Raiva

Anabela Fino

Em meados dos anos 90 do século passado, Manuel da Fonseca escreveu a história do Alentejo a partir de um episódio verídico ocorrido cerca de vinte anos antes e que deu brado na imprensa: o assassinato de um agrário e do seu filho por um trabalhador agrícola. Chamou-lhe Seara de Vento. Obra emblemática do grande escritor comunista e do neo-realismo português, nela está plasmada a repressão sem medida, a humilhação mais abjecta, a exploração sem freios que os latifundiários, com a benção do clero e das forças policiais do fascismo, infligiam ao operariado agrícola alentejano e aos pequenos camponeses, bem como a miséria e a fome nos campos do Sul que Salazar dizia ser o «celeiro da nação». Uma obra onde perpassa ainda a corajosa luta clandestina dos que ganhando consciência de classe aprendiam que «um homem só não vale nada».

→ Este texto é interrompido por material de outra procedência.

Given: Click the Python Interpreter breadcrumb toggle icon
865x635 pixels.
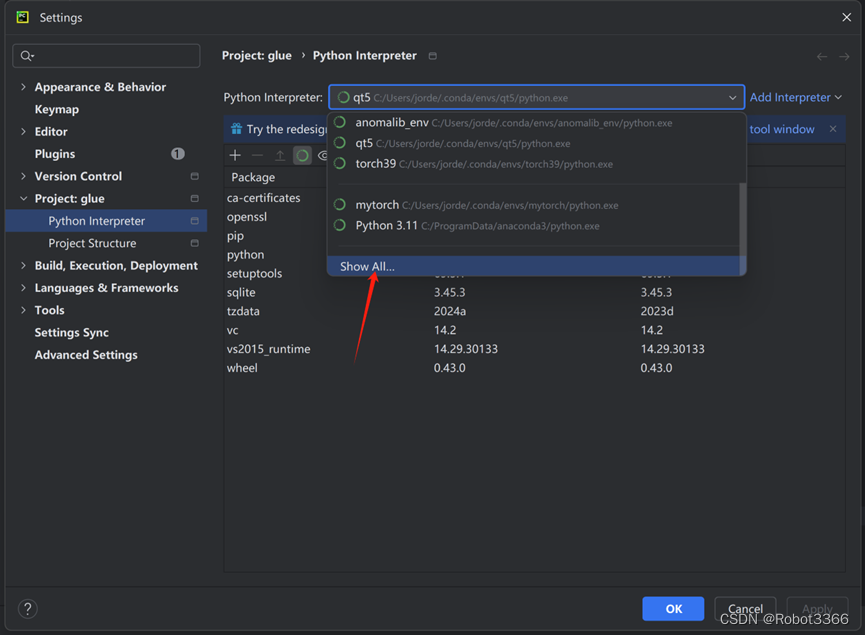Looking at the screenshot, I should pos(434,56).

Quase sete décadas depois, o cineasta Sérgio Tréfaut adaptou Seara de Vento ao cinema e chamou-lhe Raiva.

Procure-se em qualquer dicionário o significado de raiva e em todos encontraremos o sentimento que anima a história: cólera; fúria, ira, reacção violenta contra aquilo que fere...

Outros falarão muito melhor do que eu sobre a escolha certeira do preto e branco, a excelente qualidade da fotografia, da prestação de actores e figurantes, do cenário, do arrepiante hino dos mineiros de Aljustrel, de cada pormenor com que o trabalho da câmara nos prende à cadeira. Mas não é preciso ser especialista para ver neste filme, tão despojado de artifícios como a própria miséria que retrata, a inqualificável ignomínia de uma sociedade em que uns são amos, porque ricos, e outros são servos, porque pobres. Uma sociedade em que uns se matam por vergonha e outros não têm vergonha de matar. Uma sociedade num sistema político, económico e social em que a exploração é a palavra de ordem dos que detêm o poder para que nunca faltem os pobres com que se fazem os ricos.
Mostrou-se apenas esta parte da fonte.